--- START DATASET CONTENT ---

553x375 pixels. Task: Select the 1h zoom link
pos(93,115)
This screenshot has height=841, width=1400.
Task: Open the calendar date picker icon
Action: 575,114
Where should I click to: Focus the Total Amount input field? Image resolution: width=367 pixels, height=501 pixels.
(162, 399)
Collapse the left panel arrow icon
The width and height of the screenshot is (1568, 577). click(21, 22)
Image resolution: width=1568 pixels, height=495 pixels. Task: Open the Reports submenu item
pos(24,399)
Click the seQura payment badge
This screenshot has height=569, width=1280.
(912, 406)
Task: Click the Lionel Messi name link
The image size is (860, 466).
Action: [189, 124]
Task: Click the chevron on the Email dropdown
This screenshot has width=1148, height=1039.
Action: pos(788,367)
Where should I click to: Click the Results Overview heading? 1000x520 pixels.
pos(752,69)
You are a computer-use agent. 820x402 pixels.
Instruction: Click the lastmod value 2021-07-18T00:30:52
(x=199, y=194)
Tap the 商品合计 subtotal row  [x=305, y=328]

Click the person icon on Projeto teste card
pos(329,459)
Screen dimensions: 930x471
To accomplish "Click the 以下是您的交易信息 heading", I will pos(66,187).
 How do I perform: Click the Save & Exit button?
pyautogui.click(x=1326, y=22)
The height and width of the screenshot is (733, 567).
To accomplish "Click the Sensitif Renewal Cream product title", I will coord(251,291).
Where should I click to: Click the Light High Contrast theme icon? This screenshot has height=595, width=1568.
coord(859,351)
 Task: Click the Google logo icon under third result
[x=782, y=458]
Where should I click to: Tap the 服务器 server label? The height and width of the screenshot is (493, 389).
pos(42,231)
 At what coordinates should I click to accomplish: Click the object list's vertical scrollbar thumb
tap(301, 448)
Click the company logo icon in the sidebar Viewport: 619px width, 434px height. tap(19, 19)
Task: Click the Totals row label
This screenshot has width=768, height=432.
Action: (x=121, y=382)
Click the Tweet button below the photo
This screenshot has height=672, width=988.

--- END DATASET CONTENT ---

GIVEN INSTRUCTION:
Give the data as a numbered list with blank lines omitted, beginning at the line containing "Click the person icon on Projeto teste card" and ending after the line containing "Click the company".

WRITTEN SOLUTION:
1. Click the person icon on Projeto teste card
2. pos(329,459)
3. Screen dimensions: 930x471
4. To accomplish "Click the 以下是您的交易信息 heading", I will pos(66,187).
5.  How do I perform: Click the Save & Exit button?
6. pyautogui.click(x=1326, y=22)
7. The height and width of the screenshot is (733, 567).
8. To accomplish "Click the Sensitif Renewal Cream product title", I will coord(251,291).
9. Where should I click to: Click the Light High Contrast theme icon? This screenshot has height=595, width=1568.
10. coord(859,351)
11.  Task: Click the Google logo icon under third result
12. [x=782, y=458]
13. Where should I click to: Tap the 服务器 server label? The height and width of the screenshot is (493, 389).
14. pos(42,231)
15.  At what coordinates should I click to accomplish: Click the object list's vertical scrollbar thumb
16. tap(301, 448)
17. Click the company logo icon in the sidebar Viewport: 619px width, 434px height. tap(19, 19)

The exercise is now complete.